DATE: TUESDAY, May 31, 1994                   TAG: 9405310011
SECTION: NATIONAL/INTERNATIONAL                    PAGE: A5   EDITION: METRO 
SOURCE: The Washington Post
DATELINE:                                 LENGTH: Medium


PREHISTORIC VIOLENCE WORSE THAN TODAY'S

Death by violence was at least 50 times more common among ancient peoples than it has been in the modern world, according to a new study of ethnographic records and human remains found in ancient burials. Still older prehistoric societies had violent death rates thousands of times higher. Recurrent warfare appears to have been the chief reason.

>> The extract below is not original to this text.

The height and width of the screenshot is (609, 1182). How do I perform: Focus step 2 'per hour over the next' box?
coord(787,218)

"The price we pay in our modern civilization for being divided into nation-states is far lower than what we would be paying if the world were still tribalized," said Lawrence Keeley, an anthropologist at the University of Illinois at Chicago, whose findings are being published next year as a book by Oxford University Press.

Keeley calculated that if the world's current population were undergoing warfare at the rate attributed to prehistoric peoples, 22 million people would die violently every year. In fact, the highest estimate of violent deaths of all kinds during the entire 20th century is around 100 million.

Keeley's study focuses on societies that lived between 12,000 years ago and the present. Among the more recent tribal societies, the annual death rate from violence - averaged from estimates by various anthropologists who studied them - is close to 0.5 percent. In other words, this is the percentage of people who die by violent means each year. In the United States today, the comparable figure is around 0.01 percent - 50 times less. (This is usually expressed as 10 violent deaths per 100,000 population.)

In still older prehistoric societies, Keeley said, the violent death rates, probably largely from warfare, appear to range between 1 percent and 40 percent. He cited one village site dated at A.D. 1325 in what is now South Dakota. "There were 50 houses in this town, which meant that around 800 people lived there. Every house in the town had been burned to the ground."

Archaeologists found a mass grave containing skeletons of more than 500 people. Of the skulls that could be found, 94 percent bore scalping marks. Most of the bodies had been badly mutilated and left to rot.

Keeley said it is a myth that "pre-civilized" life was peaceful and happy, and that Western civilization is the root of all evil. "As societies evolve and become larger and more complex, less violent ways of resolving disputes are institutionalized," Keeley said. "What prevents war is politics."